▶ EXERCISE INSTRUCTIONS: Using the records below, quote only the span that opens with the line containing "Open More button in Rewards section" and closes with the line containing "Open the event day dropdown showing 7", exactly and inclusively.

▶ DATA EXCERPTS:
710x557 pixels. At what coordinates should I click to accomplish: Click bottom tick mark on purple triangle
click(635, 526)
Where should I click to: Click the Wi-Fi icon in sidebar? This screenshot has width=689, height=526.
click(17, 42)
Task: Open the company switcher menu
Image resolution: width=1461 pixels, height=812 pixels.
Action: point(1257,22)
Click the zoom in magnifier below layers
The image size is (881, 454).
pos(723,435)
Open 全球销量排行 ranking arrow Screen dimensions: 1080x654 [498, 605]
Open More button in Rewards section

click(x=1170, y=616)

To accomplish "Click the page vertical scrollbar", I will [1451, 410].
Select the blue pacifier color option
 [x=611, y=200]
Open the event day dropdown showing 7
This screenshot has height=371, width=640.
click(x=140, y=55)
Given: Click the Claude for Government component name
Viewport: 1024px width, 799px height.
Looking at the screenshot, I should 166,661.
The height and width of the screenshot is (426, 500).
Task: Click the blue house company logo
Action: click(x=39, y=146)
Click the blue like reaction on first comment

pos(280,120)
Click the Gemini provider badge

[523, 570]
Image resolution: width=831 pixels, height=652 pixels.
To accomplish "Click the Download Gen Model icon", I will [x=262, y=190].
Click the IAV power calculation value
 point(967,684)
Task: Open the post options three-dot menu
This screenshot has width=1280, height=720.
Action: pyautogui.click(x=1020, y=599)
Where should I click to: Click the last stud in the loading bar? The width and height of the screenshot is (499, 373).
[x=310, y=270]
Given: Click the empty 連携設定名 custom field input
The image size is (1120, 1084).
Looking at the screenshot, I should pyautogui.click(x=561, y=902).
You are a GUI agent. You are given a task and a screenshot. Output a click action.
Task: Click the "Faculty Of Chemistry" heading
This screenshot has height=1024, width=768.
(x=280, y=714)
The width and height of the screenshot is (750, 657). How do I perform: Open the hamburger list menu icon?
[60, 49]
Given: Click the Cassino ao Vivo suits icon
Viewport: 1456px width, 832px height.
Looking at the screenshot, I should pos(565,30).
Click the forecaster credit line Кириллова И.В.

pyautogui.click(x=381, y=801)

▶ REPLY:
Open More button in Rewards section

click(x=1170, y=616)

To accomplish "Click the page vertical scrollbar", I will [1451, 410].
Select the blue pacifier color option
 [x=611, y=200]
Open the event day dropdown showing 7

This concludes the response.